The institution announced the move on Tuesday, April 11, after a new $300 million contribution boosted Griffin’s total support for his alma mater by more than half a billion dollars. Griffin, 54, is the founder and CEO of Citadel, a $59 billion hedge fund, and Citadel Securities, which trades securities. According to the Bloomberg Billionaires Index, he is the 35th richest person in the world with a net worth of $34.9 billion.
According to student newspaper Harvard Crimson, Griffin will become the fourth person to have a school named after him in exchange for a donation. The decision, predicts the Guardian, will be controversial, thanks to Griffin’s status as a major political donor to right-wing politicians and investments from his firearms and ammunition company. Griffin companies invested more than $139 million in arms and ammunition makers as of March 2022, according to NPR’s Chicago affiliate WBEZ. These include US arms manufacturers Smith & Wesson and Sturm Ruger, as well as US ammunition manufacturers Olin, Vista and Ammo Corporations.
The investment was the subject of public debate in 2022 when Griffin paid millions to the Republican candidate for governor of Illinois. Griffin accused incumbent Democratic Gov. Jay Pritzker of failing to fight crime in Chicago, where Griffin’s businesses were based. He then moved his company’s headquarters to Miami. A WBEZ analysis of the types of firearms seized by Chicago police following a violent crime over a five-year period found that nearly one in four firearms were made by companies in which Citadel invests.
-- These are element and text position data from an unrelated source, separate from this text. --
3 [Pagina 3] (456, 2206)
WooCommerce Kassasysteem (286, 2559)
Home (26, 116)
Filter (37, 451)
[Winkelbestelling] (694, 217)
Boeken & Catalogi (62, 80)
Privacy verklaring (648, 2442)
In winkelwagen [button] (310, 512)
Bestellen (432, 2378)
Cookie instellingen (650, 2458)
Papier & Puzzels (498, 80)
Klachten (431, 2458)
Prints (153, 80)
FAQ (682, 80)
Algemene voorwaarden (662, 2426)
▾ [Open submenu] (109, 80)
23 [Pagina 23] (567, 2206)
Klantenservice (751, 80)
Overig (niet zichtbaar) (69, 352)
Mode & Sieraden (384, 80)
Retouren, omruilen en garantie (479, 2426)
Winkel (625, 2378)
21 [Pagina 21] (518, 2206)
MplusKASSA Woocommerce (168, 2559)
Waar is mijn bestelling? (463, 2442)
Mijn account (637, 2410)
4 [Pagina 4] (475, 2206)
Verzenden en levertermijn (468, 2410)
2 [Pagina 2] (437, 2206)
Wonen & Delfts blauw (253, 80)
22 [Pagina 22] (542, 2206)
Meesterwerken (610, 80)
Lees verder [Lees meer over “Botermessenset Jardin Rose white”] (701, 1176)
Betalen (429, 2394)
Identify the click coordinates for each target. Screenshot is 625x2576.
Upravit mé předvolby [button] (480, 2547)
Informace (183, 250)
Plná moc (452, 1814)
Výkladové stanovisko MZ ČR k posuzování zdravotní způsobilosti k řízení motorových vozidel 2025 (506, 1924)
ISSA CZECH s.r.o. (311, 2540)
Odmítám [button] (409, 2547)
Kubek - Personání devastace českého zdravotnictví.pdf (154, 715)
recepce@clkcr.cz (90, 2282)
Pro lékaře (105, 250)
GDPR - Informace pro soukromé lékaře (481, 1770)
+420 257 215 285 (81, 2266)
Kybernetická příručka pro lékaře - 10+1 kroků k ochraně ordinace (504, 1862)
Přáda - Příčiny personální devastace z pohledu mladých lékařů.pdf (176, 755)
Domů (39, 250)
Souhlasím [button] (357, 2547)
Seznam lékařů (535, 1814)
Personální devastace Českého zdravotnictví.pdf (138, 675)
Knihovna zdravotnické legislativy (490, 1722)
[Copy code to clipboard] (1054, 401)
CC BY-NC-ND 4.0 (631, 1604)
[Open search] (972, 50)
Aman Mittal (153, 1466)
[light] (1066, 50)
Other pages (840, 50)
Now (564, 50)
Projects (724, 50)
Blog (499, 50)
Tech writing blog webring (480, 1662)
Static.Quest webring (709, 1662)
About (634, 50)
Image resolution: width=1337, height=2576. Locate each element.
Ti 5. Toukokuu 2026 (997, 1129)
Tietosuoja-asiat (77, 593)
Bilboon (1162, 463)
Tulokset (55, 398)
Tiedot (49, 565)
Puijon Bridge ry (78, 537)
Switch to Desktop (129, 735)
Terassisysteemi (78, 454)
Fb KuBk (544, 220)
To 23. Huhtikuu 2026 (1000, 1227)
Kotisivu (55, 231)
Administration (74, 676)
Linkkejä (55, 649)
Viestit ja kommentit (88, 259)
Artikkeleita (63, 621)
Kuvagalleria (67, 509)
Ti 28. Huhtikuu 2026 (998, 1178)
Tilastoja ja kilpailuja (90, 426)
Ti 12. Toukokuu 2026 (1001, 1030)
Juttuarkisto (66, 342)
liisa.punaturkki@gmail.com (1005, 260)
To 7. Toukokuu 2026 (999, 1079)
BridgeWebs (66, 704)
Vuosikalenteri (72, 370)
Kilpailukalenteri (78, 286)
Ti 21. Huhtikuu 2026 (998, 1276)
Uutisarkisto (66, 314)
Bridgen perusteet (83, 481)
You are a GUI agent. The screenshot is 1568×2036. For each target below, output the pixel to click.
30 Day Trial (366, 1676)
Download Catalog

Griffin rejected the Chicago Sun-Times’ call for his companies to steer clear of gun and ammunition makers, writing in a letter to the editor that “40% of American families own guns” and that “the violence that is destroying our city is not the result of… the legal purchase of guns, but rather the failure to prosecute criminals, lack of police support and left-wing progressive legislation that places criminals ahead of law-abiding citizens. He added: “I will not accept today’s cancel culture nor engage in amateur displays of virtue based on blind ideology.”
Griffin is also a major political donor and one of the most prominent supporters of Florida Governor Ron DeSantis, whom he encouraged to run for president in 2024.